In this series, we’ll touch on Webb’s exploration of the TRAPPIST-1 system (a planetary system of seven rocky exoplanets), its search for atmospheric biosignatures (scientific evidence of past or present life), and the techniques Webb will use in its quest to #UnfoldTheUniverse.
See Part 2 in this video series.
Dr. Giada Arney: NASA missions like Kepler, and also Tess, the Transiting Exoplanet Survey Satellite have really revolutionized our understanding of exoplanet demographics.
They’ve told us some basic, but also really important planetary properties like: planets sizes, how far away these planets are from their stars, how common planets of different types are.

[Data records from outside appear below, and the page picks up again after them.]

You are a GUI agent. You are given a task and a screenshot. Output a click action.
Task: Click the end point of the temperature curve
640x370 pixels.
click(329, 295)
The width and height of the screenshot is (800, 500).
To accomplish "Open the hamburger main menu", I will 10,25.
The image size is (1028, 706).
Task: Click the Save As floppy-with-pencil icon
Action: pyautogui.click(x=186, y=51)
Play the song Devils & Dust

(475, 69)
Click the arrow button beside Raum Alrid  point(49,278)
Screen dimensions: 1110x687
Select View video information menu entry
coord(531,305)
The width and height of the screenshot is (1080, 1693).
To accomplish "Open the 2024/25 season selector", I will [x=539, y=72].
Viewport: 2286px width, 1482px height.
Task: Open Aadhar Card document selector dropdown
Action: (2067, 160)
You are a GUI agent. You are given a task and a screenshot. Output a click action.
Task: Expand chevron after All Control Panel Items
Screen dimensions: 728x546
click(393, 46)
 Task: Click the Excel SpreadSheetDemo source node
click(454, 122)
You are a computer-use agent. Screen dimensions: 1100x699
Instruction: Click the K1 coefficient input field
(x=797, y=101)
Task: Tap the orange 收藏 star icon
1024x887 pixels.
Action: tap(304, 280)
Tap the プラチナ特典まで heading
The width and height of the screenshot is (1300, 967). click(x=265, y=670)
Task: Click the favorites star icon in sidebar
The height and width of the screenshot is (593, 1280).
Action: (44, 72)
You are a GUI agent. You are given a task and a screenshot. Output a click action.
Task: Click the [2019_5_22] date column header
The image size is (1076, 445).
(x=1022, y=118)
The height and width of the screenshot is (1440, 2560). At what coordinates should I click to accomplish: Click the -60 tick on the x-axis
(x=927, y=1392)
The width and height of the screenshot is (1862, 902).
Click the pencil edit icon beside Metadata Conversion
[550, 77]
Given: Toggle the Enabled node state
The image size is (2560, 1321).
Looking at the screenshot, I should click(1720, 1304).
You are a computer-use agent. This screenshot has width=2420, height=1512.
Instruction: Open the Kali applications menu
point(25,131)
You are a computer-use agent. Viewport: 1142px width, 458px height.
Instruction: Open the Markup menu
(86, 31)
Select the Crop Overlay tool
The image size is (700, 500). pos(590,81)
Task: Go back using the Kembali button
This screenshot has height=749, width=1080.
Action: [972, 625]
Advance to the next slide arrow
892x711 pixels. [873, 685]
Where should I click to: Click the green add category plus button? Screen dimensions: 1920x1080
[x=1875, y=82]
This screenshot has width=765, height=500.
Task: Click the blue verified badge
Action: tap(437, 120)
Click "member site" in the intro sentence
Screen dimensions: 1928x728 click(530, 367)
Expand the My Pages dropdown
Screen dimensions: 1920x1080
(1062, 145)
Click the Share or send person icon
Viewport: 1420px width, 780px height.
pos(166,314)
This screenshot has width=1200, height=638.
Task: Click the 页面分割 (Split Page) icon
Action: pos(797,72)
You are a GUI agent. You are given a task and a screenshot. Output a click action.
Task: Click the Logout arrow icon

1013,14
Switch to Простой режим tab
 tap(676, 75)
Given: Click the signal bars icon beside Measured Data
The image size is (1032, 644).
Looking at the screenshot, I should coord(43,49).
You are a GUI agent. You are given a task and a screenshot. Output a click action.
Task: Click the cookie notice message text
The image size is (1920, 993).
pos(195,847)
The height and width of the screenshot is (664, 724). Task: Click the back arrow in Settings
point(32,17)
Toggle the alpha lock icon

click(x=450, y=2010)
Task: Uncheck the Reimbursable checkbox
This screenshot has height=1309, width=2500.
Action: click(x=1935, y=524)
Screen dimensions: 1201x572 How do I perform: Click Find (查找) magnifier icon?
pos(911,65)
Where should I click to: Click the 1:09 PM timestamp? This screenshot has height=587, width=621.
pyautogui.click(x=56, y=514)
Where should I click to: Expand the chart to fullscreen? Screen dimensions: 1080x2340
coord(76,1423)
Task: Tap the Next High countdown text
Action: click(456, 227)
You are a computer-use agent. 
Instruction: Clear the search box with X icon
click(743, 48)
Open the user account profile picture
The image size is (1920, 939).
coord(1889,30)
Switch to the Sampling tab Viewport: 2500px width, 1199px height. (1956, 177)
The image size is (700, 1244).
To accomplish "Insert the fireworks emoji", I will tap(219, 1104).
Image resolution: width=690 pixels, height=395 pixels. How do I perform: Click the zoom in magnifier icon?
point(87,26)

But we want to take the next step now and know more about these planets, just as distant point sources, but as actual places, comparable to the worlds of our Solar System.
So James Webb is going to help us to take that next step by actually characterizing the atmospheres of exoplanets.
It’s going to be able to measure the composition of these atmospheres, and we’ve already been able to do this a little bit for the largest Jupiter-sized, “puffy” exoplanets with large atmospheres.
But we haven’t been able to do this for small planets about the size of Earth and with thin atmospheres.
So we really need a powerful and capable mission like James Webb to be able to make those really sensitive measurements to tell us what Earth-size exoplanets are truly like.